Igualmente, sabemos que las universidades e instituciones públicas trabajan por crear nuevos programas y ofrecer oportunidades, pero estamos también ante una labor que demanda muchos recursos económicos y cada vez deben ser más, porque de lo contrario, los nuevos proyectos no podrán avanzar. En fin, mucho es lo que se puede decir sobre las necesidades que aumentan cada año para que el país pueda atender las aspiraciones de la juventud colombiana.

Ahora, frente a las manifestaciones estudiantiles que tuvieron lugar en todo el país, la semana que termina, son, asimismo, muchos los aspectos que se pueden analizar, desde las justas reclamaciones para que tales instituciones crezcan y ofrezcan oportunidades a nuestra alta cifra de jóvenes hasta el desarrollo mismo de las marchas. Y en ese aspecto es en el que queremos detenernos porque estamos ante un derecho fundamental relacionado con la libre movilización y  la libertad de expresión.

En Colombia y sin lugar a equivocarnos, un alto porcentaje de personas rechazan cualquier manifestación de violencia. Estamos hastiados de las noticias que tienen relación con un fenómeno que debería disminuir cada día y en todos los lugares y en todas las relaciones humanas. Porque no es nada nuevo decir que la violencia siempre generará más violencia, y lo que todos anhelados es un país, donde la gente pueda vivir con mayor tranquilidad.

Por lo anterior, esta es la ocasión para destacar el comportamiento pacífico, culto, argumentativo, respetuoso y podríamos agregar más calificativos sobre la conducta observada en las manifestaciones de los estudiantes en toda Colombia, y sobre todo, porque lo hacían en ejercicio del derecho a la libertad de expresión y por otro derecho fundamental como es la educación. Igualmente, sobran las razones para insistir en la necesidad de ofrecer siempre y en más cantidad y calidad, cupos para la educación en todos los niveles.

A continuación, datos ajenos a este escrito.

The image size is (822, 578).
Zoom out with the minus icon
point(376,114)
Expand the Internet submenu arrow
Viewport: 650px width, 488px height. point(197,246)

En síntesis, el ejemplo observado en estas movilizaciones nos estimulan para decir siempre que cuando hablamos, cuando protestamos, cuando pedimos, cuando rechazamos, cuando utilizamos la palabra, que ella sea el reflejo de contenidos sensatos, llenos de argumentos, expresados con mucha claridad, porque en la medida en que procedamos de esa manera, estamos aportando lo que nos corresponde para transformar, poco a poco este país, especialmente, porque ese es el ejemplo para las nuevas generaciones porque con seguridad si continuamos este sendero, los cambios se irán apreciando para la convivencia pacífica con la diferencia pero sin violencia.